Ines Osman, a Human Rights Lawyer of MENA Rights, noted that “arbitrary detention has been practised systematically to silence academics, human rights defenders, lawyers, and anyone criticizing the government” in Saudi Arabia.
The arrest of Abdulaziz al-Dakhil is part of an ongoing pattern in the Kingdom that targets critical voices. Dozens of human rights activists, including women activists, have been thrown into jails for expressing their opinions, which have drawn international criticism.
“Many scholars and human rights defenders in Saudi Arabia are illegally detained under the pretext of threatening Saudi's national security,” added Osman.
From his part, Josh Cooper, Deputy Director at ALQST Organization for Supporting Human Rights, explained that “al-Dakhil's arrest was arbitrary and a violation of international law as he was simply expressing his sorrow in a tweet.”
“His arrest in that manner was particularly shocking if not surprising, and his case is also emblematic,” asserted Cooper, adding that “the arrest campaigns launched by the Saudi authorities target academics, scholars, bloggers and writers.”
Annelle Sheline, a nonresident fellow with the Baker Institute Center for the Middle East and research fellow for the Middle East at the Quincy Institute for Responsible Statecraft, noted that “Support from the former US administration encouraged Saudi authorities to arrest more human rights defenders. Now, and with the Biden administration, arrest campaigns have noticeably decreased.”

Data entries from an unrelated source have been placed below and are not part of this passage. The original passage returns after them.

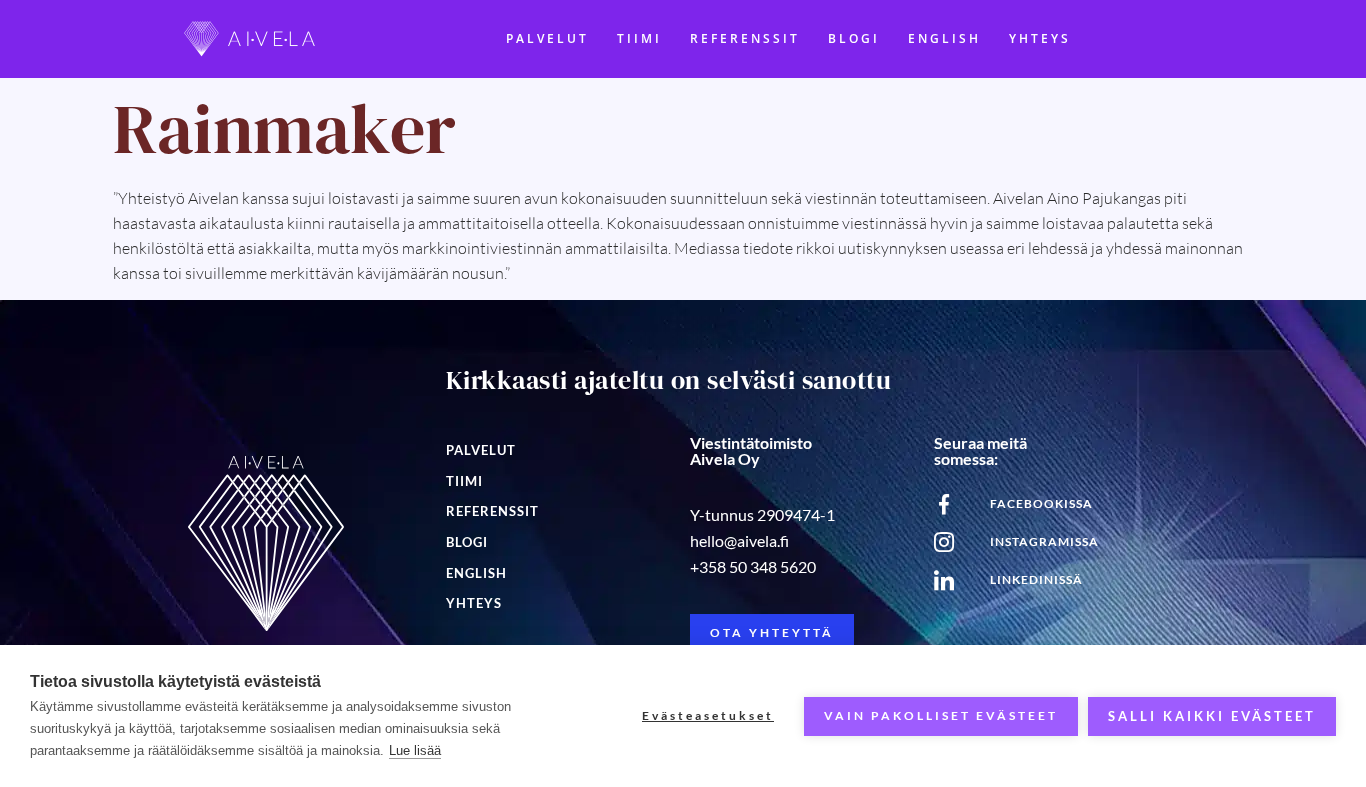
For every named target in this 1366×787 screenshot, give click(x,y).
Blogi (854, 38)
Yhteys (1040, 38)
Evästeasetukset (708, 715)
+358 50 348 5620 (753, 566)
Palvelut (547, 38)
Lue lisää (415, 750)
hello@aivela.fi (739, 540)
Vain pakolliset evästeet (941, 715)
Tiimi (639, 38)
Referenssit (745, 38)
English (944, 38)
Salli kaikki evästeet (1212, 716)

Saudi Arabia claims to have adopted reforms to follow its 2030 Vision, but critics have cast doubt on whether it will succeed considering its human rights records.
“Saudi Arabia needs to go through some substantial changes, but if Mohammed bin Salman carries on with his policies, then he will set himself up for failure,” added Sheline.
Ahmad Alnaouq of Euro-Med, who moderated the webinar, noted that the Euro-Mediterranean Human Rights Monitor launched a letter calling for Abdulaziz al-Dakhil’s release. 23 scholars and academicians from various international universities with high rankings signed the letter.